Postscript - It is now June 2005 and I have just received mail from Caracas. I was informed that the Julius tote there is still in operation. After 48 years of operation I have been asked if I have any information on how to make adjustments to the system to bring it up-to-date!
Neville Mitchell, a long serving manager at Automatic Totalisators, told me that when he started with Automatic Totalisators, the Caracas installation was regarded as the "flagship" of the Julius totes.
Regressing a moment, in March 2002, I was talking to Neville. For years I was under the impression that the Longchamps installation with its 273 terminals, was the largest of the operational electro mechanical systems. Neville told me that Caracas which was installed 30 years after Longchamps was bigger! This piqued my interest in the Caracas installation. As you will read in this section Caracas was slightly short of Longchamps in number of ticket issuing machines, however the increased functionality of these machines meant there were effectively more.
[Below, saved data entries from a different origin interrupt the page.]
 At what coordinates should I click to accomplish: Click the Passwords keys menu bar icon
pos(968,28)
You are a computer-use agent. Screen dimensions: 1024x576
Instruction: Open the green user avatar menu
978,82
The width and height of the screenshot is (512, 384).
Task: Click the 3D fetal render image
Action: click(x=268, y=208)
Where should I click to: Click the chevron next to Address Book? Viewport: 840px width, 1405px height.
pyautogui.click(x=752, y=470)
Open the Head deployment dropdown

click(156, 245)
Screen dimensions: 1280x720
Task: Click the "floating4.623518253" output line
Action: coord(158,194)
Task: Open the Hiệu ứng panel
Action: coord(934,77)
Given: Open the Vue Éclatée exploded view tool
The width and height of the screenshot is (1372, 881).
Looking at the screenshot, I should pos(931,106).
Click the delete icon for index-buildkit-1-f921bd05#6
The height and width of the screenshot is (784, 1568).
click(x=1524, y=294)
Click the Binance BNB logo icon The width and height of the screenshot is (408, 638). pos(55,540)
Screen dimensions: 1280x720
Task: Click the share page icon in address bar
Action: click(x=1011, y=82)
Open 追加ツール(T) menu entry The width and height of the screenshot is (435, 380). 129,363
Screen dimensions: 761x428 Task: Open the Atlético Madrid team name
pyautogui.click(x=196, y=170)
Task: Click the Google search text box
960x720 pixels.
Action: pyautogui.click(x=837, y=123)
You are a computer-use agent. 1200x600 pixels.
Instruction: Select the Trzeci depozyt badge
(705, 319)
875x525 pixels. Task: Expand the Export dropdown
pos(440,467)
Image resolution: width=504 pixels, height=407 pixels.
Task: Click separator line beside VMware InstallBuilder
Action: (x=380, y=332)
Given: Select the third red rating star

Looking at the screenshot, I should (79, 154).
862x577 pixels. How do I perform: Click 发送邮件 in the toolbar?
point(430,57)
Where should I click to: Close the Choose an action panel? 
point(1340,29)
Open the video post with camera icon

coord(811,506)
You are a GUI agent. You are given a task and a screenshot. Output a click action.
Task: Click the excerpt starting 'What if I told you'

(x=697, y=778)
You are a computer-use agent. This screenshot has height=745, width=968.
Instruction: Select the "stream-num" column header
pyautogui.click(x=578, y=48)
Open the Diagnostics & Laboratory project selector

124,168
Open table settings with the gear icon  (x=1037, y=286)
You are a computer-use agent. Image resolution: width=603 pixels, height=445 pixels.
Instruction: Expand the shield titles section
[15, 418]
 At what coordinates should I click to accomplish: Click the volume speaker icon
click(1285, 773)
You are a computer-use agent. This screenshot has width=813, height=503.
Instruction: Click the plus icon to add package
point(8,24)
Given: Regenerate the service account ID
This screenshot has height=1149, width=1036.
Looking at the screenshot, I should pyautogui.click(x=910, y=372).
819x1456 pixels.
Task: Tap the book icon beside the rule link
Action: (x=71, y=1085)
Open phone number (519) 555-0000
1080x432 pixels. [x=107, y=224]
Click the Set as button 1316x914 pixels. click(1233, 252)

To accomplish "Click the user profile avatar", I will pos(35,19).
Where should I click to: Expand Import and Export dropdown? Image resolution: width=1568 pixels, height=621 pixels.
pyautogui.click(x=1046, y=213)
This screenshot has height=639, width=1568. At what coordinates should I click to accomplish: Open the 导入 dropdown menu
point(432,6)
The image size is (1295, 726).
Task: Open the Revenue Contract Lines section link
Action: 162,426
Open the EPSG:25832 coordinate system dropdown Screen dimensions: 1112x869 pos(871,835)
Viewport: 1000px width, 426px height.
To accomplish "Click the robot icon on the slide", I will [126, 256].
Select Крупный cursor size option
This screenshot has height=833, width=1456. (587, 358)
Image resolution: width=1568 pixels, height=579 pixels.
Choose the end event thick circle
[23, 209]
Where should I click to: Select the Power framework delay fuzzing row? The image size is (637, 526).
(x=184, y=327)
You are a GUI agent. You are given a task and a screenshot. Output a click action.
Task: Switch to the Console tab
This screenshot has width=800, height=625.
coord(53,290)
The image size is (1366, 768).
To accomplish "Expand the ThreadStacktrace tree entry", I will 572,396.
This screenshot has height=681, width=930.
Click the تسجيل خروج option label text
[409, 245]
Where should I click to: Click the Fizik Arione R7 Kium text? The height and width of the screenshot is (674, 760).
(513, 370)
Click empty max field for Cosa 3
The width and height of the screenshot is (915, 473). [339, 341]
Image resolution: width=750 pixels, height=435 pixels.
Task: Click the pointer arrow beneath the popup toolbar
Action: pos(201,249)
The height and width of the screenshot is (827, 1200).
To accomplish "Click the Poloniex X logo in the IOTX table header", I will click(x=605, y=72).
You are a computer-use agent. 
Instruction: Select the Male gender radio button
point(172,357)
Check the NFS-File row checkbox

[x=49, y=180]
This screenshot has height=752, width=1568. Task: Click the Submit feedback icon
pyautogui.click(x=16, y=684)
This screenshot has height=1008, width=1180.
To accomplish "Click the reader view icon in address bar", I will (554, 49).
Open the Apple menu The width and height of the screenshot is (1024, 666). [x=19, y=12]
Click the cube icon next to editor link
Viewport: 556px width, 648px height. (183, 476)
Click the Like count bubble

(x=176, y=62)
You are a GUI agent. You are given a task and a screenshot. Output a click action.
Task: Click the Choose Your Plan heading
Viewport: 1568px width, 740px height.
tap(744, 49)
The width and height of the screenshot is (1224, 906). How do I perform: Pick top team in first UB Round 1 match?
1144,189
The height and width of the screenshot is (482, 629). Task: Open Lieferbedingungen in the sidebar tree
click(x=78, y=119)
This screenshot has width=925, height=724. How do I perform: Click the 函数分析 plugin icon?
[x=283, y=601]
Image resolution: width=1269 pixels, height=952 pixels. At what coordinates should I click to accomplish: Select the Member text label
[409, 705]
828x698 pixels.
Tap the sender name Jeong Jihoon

(Postscript - I have recently read a post world war 2 booklet titled The Julius Premier Totemobile, which lists all installations by number of terminals. It shows White City Stadium London as having 320 terminals.)
In the same month I also communicated with Keith Dodwell, a long serving manager at Autotote. He wrote that Caracas had the latest large electro mechanical adder that provided the ability to display pool totals. He also indicated that the Rio de Janeiro installation in 1950 was more unique and that it had 4 shaft adders per runner and each TIM could sell three pools and four different values. He also indicated that he was in his 59th year working for Automatic Totalisators/Autotote! Keith was very hospitable to me when I visited Autotote in 1983 after attending a DEC course in Boston on VAX 11/750 processor internals.
Since the previous paragraph was written, Keith Dodwell has retired. He served 60 years with Automatic Totalisators/Autotote, starting at 14 and finishing at 74. This must be some kind of record! Most people do not work for this long, let alone for the same organisation! Congratulations Keith!
In December 2003 I received a copy of a document from Matthew Connell at the Powerhouse Museum titled "Julius Premier Totalisators" by Totalisators Limited England. It records the Jockey Club Brasiliero, Rio de Janeiro, Brasil as having a Julius tote installation with win place and double pools, 45 runners or combinations, 5 indicators and 250 ticket issuing machines.
The following article has content that does not relate to totalisators. I have decided to include all of it here to satisfy my sense of completeness. Additionally to provide content for the non technical reader and finally as it provides an interesting snapshot of 1950s Caracas.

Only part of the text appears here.